TASK TO CARRY OUT: Write out each of the records below word for word, leaving out the pictures.

start EXERCISE INPUT

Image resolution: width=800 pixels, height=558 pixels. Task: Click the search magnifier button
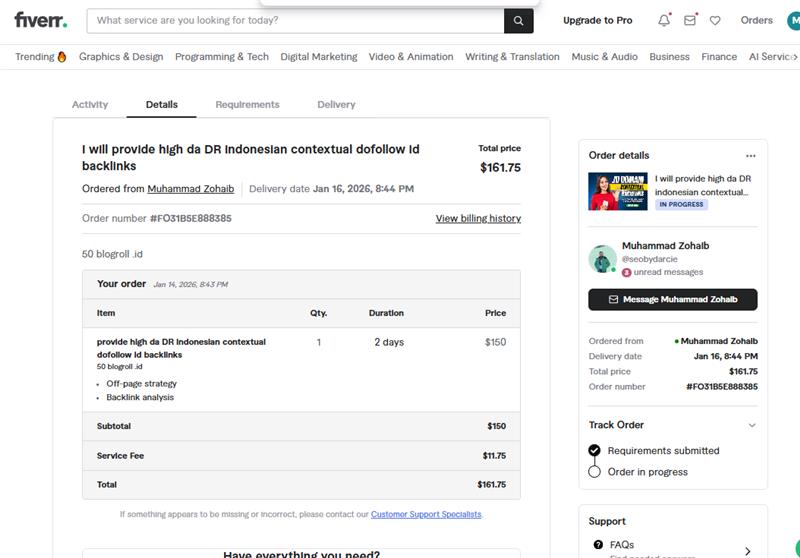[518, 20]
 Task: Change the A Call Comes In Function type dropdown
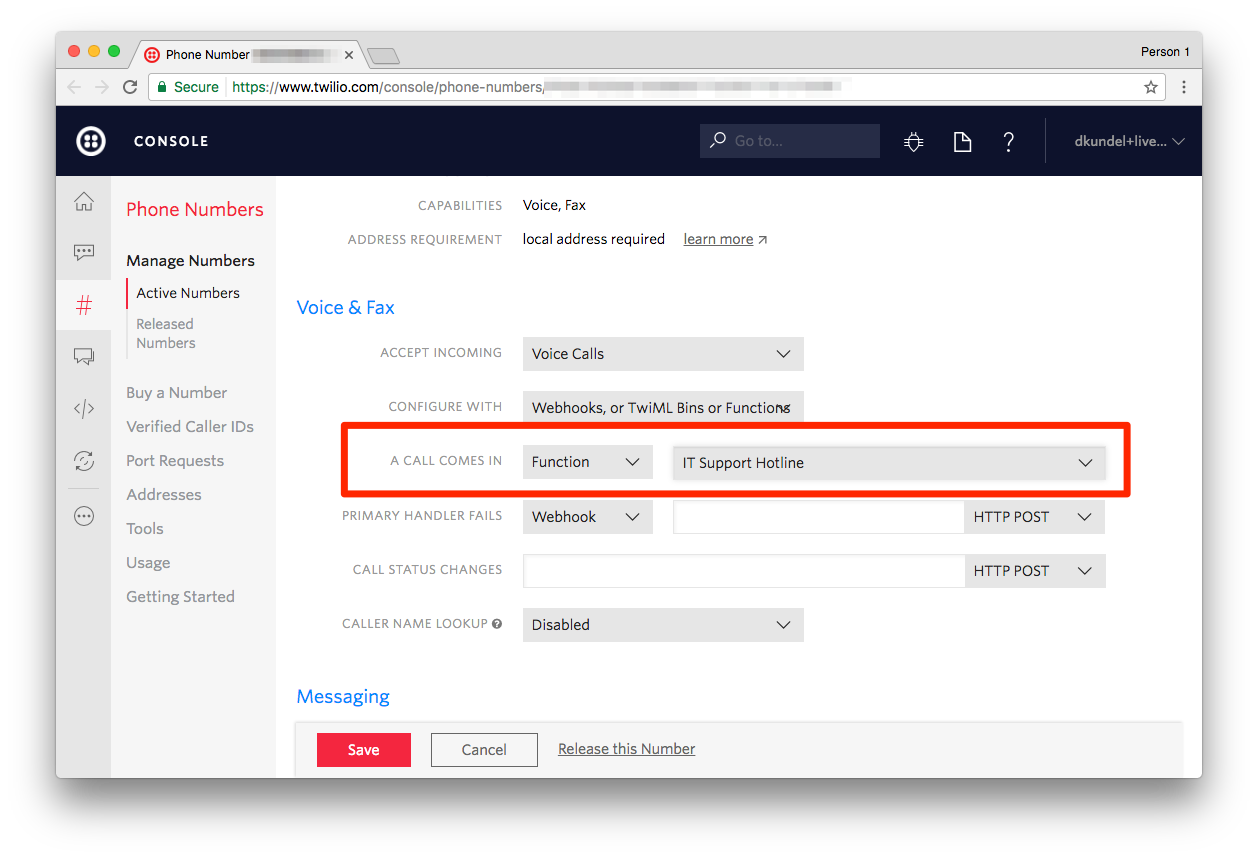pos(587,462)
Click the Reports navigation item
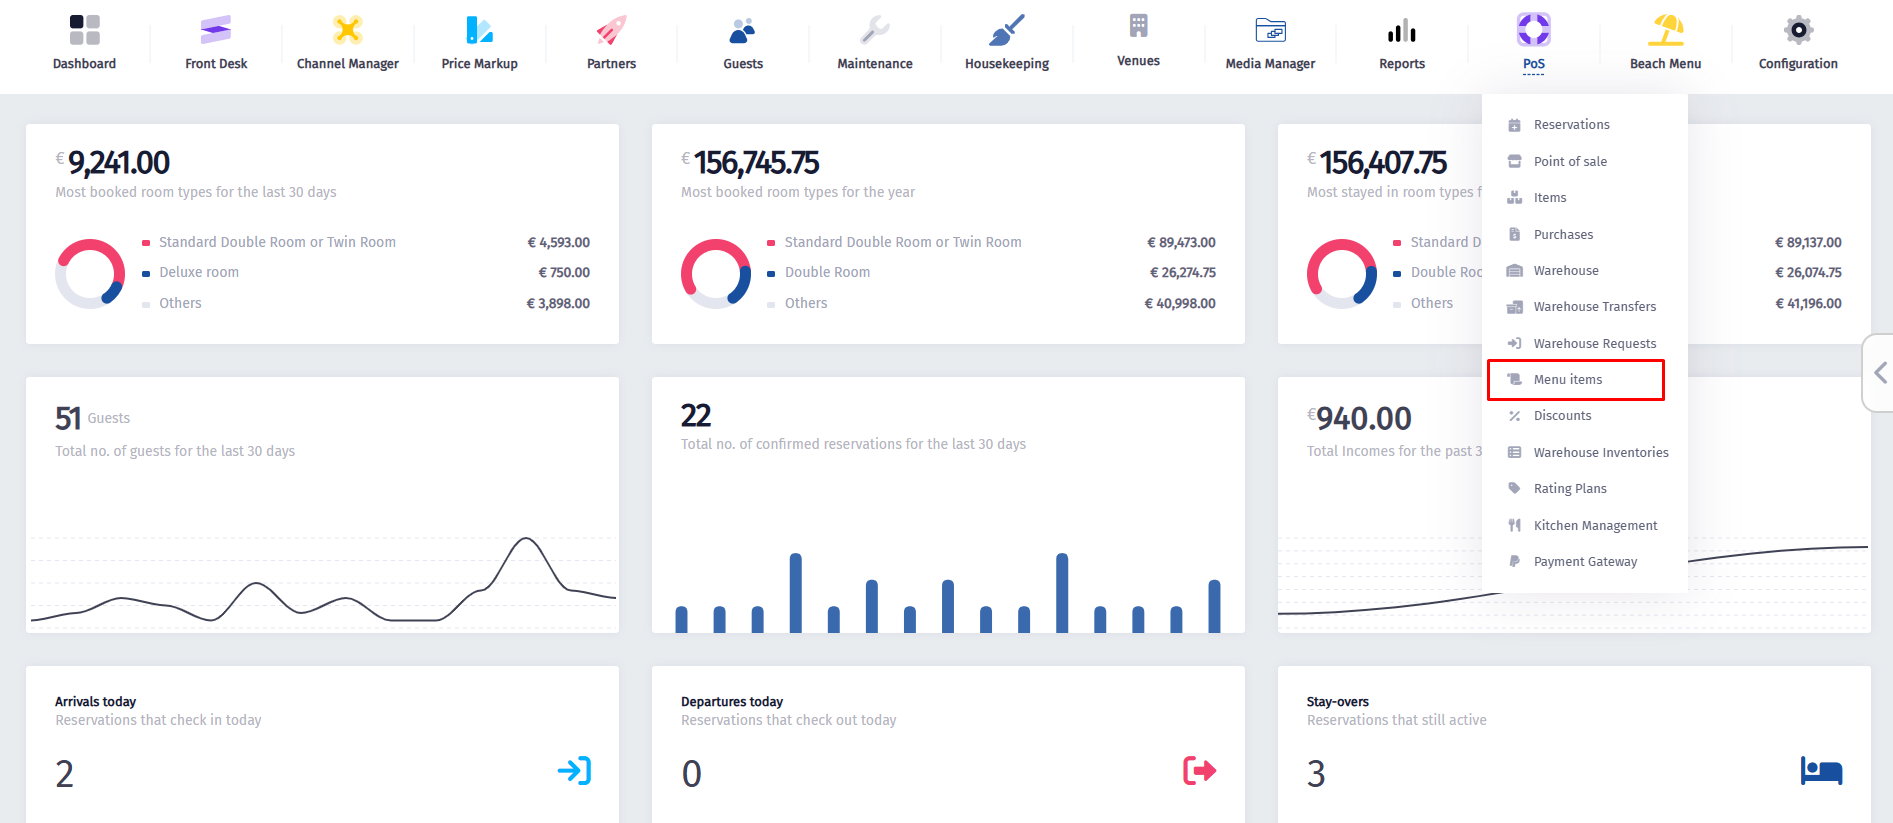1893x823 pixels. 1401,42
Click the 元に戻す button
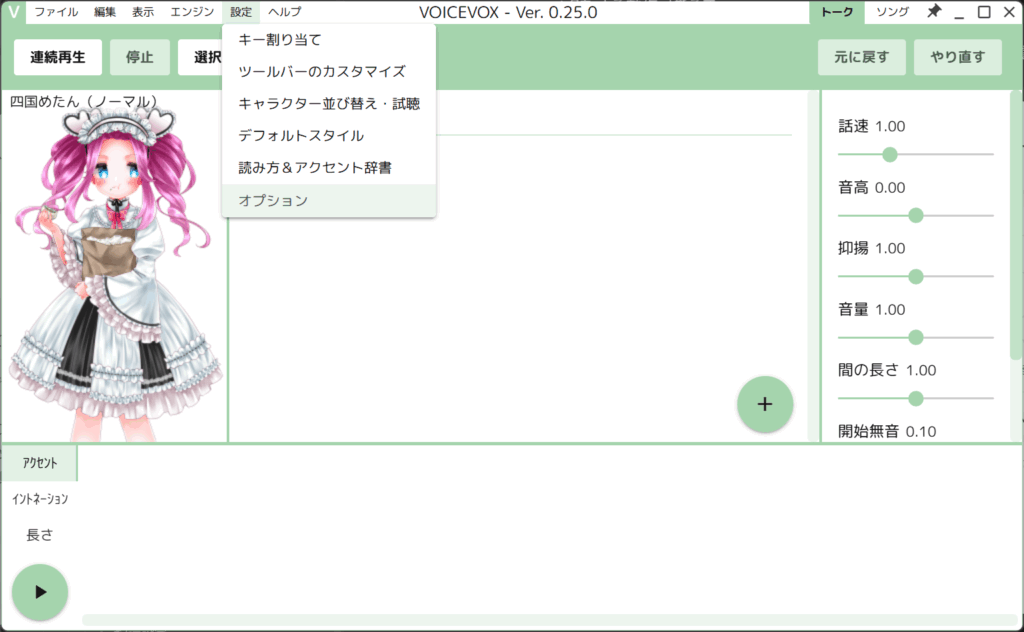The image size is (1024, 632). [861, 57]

end EXERCISE INPUT

SOLUTION TO THE PROBLEM:
Image resolution: width=800 pixels, height=558 pixels. Task: Click the search magnifier button
[518, 20]
 Task: Change the A Call Comes In Function type dropdown
pos(587,462)
Click the Reports navigation item
1893x823 pixels. 1401,42
Click the 元に戻す button
The image size is (1024, 632). [861, 57]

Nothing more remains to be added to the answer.